HeaderId extension deprecated

The HeaderId Extension is deprecated and will raise an error if specified. Use the Table of Contents Extension instead, which offers most of the features of the HeaderId Extension and more (support for meta data is missing).

Extension authors who have been using the slugify and unique functions defined in the HeaderId Extension should note that those functions are now defined in the Table of Contents extension and should adjust their import statements accordingly (from markdown.extensions.toc import slugify, unique).

Homegrown OrderedDict has been replaced with a purpose-built Registry

All processors and patterns now get “registered” to a Registry. A backwards compatible shim is included so that existing simple extensions should continue to work. A DeprecationWarning will be raised for any code which calls the old API.

Markdown class instance references.

Previously, instances of the Markdown class were represented as any one of md, md_instance, or markdown. This inconsistency made it difficult when developing extensions, or just maintaining the existing code. Now, all instances are consistently represented as md.

The old attributes on class instances still exist, but raise a DeprecationWarning when accessed. Also on classes where the instance was optional, the attribute always exists now and is simply None if no instance was provided (previously the attribute would not exist).

markdown.util.isBlockLevel deprecated

The markdown.util.isBlockLevel function is deprecated and will raise a DeprecationWarning. Instead, extensions should use the isBlockLevel method of the Markdown class instance. Additionally, a list of block level elements is defined in the block_level_elements attribute of the Markdown class which extensions can access to alter the list of elements which are treated as block level elements.

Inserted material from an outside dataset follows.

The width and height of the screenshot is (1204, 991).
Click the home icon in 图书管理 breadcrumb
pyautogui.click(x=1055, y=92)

md_globals keyword deprecated from extension API

Previously, the extendMarkdown method of a markdown.extensions.Extension subclasses accepted an md_globals keyword, which contained the value returned by Python’s globals() built-in function. As all of the configuration is now held within the Markdown class instance, access to the globals is no longer necessary and any extensions which expect the keyword will raise a DeprecationWarning. A future release will raise an error.

markdown.version and markdown.version_info deprecated

Historically, version numbers were acquired via the attributes markdown.version and markdown.version_info. Moving forward, a more standardized approach is being followed and versions are acquired via the markdown.__version__ and markdown.__version_info__ attributes. The legacy attributes are still available to allow distinguishing versions between the legacy Markdown 2.0 series and the Markdown 3.0 series, but in the future the legacy attributes will be removed.

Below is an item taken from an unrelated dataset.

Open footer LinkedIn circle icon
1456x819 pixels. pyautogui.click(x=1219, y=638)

Added new, more flexible InlineProcessor class

A new InlineProcessor class handles inline processing much better and allows for more flexibility. The new InlineProcessor classes no longer utilize unnecessary pretext and post-text captures. New class can accept the buffer that is being worked on and manually process the text without regular expressions and return new replacement bounds. This helps us to handle links in a better way and handle nested brackets and logic that is too much for regular expression.

New features

The following new features have been included in the release:

  • A new testing framework is included as a part of the Markdown library, which can also be used by third party extensions.

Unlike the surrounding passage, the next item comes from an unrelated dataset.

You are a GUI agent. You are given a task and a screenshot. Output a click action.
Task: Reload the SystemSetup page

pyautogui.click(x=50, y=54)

  • A new toc_depth parameter has been added to the Table of Contents Extension.

  • A new toc_tokens attribute has been added to the Markdown class by the Table of Contents Extension, which contains the raw tokens used to build the Table of Contents. Users can use this to build their own custom Table of Contents rather than needing to parse the HTML available on the toc attribute of the Markdown class.

  • When the Table of Contents Extension is used in conjunction with the Attribute Lists Extension and a data-toc-label attribute is defined on a header, the content of the data-toc-label attribute is now used as the content of the Table of Contents item for that header.

  • Additional CSS class names can be appended to Admonitions.